Enhancing Your Home Ecosystem

The Benefits of Landscaping with Native Plants

Presented by   |     |  Passive House Guide

If you’re committed to making your home healthier and more energy-efficient, you might think that it’s only the decisions you make about what goes into your house that matters. But if you want to bring your well-being at home full-circle, you should take another look at the landscape that surrounds your house.

“One of the benefits of living upstate is being surrounded by nature, but that doesn’t come naturally anymore,” says John Messerschmidt, owner of Hudson Valley Native Landscaping, based in High Falls. “Many trees are diseased, fallen, or unhealthy, and invasive plants have taken over. We have a responsibility to create the conditions for healthy forests and to maintain diversity.” Homeowners who design their landscapes with the region’s ecology in mind not only create beautiful gardens, but they can help repair and balance the local ecosystem, reduce resource consumption, and promote a sense of oneness with their surroundings.

Messerschmidt often works with new homeowners who have acquired unmaintained, overgrown gardens and woodlands to foster the natural ecology of their land using forestry restoration and permaculture techniques. As part of this rejuvenating journey, his team starts by clearing out non-native plants like bittersweet, multiflora rose, and Asian honeysuckle, which allows native plants that have a history of beneficial relationships with other local plants, animals, and insects to soon thrive.

“That’s when we can get creative and start planting for diversity and positive impact on wildlife,” he says. “Birds don’t like the invasives anymore than we do, so what’s beautiful for them will be beautiful for us.” Planting native species like brightly colored monarda (commonly known as bee balm), candle-like black cohosh, and creeping dogwood will delight local pollinators (and as a bonus, are deer-resistant).

The cardinal flower (lobelia x speciosa), which blooms in July and lasts through September, is great for attracting hummingbirds and thrives in rain gardens.

Native plants are also a win-win when it comes to energy conservation since they’re often grown at local nurseries, not shipped in from warmer climates. “The energy to get those plants grown and to your door is less than if it were a cultivated species that isn’t native to our region,” he says. Plants that are native to the Northeast also require less water because they have evolved to tolerate the natural cycles of our climate. Other landscaping tactics, like planting native trees on the west side of the house to help buffer cold winter winds, can be a boon to your heating bill.

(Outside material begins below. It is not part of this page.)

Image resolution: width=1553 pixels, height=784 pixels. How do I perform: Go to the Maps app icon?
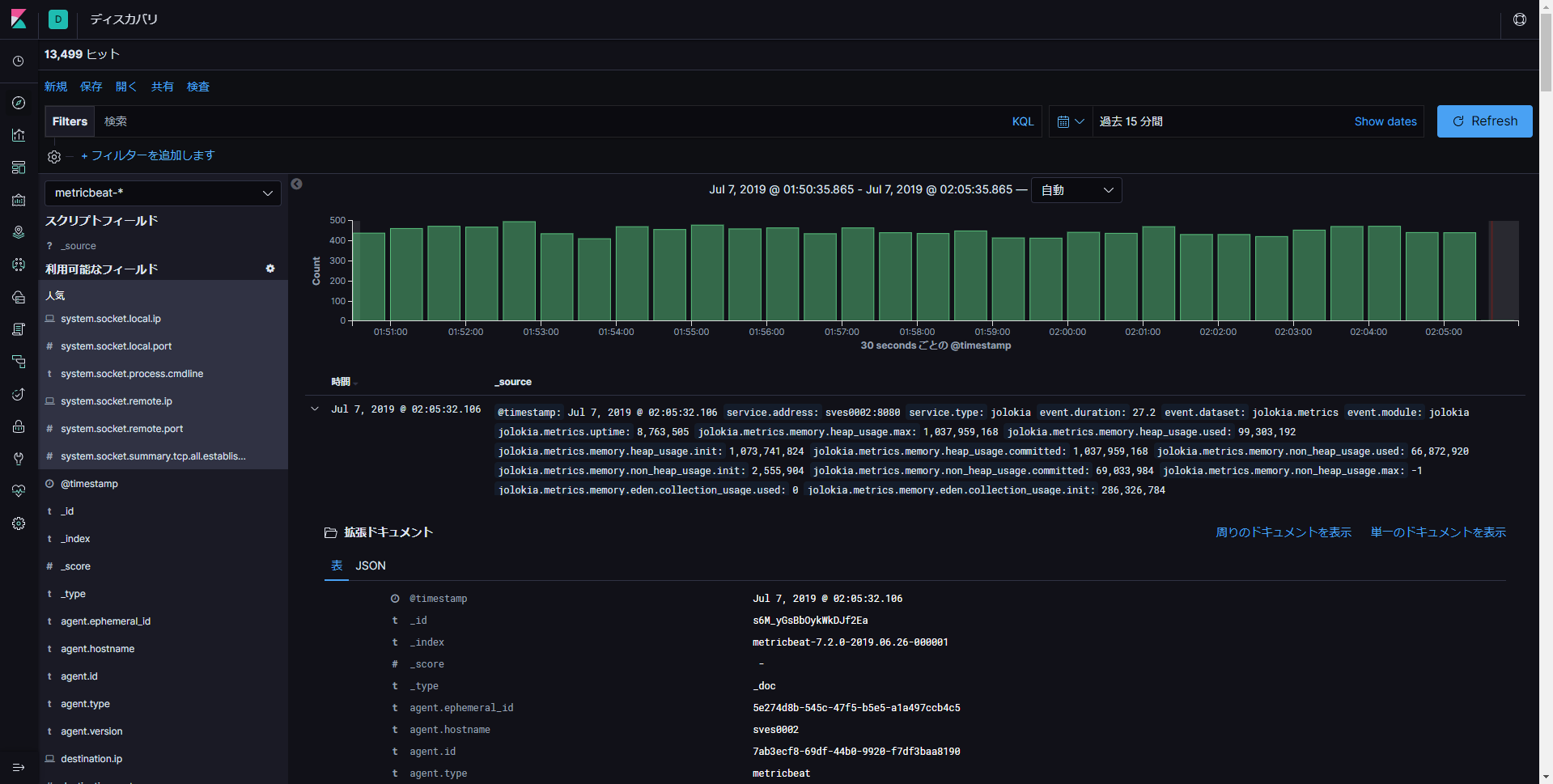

No matter what native plants you end up choosing, their beauty will enhance the landscape around your home and contribute to your pleasure of living there. Curating gardens near your windows, patio, or deck with plants that spark visual interest year-round ensures that you will be immersed in nature each season—whether barbecuing among the flowers in the summer months or cozied up near a window during the winter to watch the birds search for seeds in your garden. “Choosing native plants gives you the opportunity to have beautiful gardens and contribute to nature in a fundamental way,” Messerschmidt says. “We design gardens that will have something blooming in every season, so you can feel connected to the nature that we’re a part of.”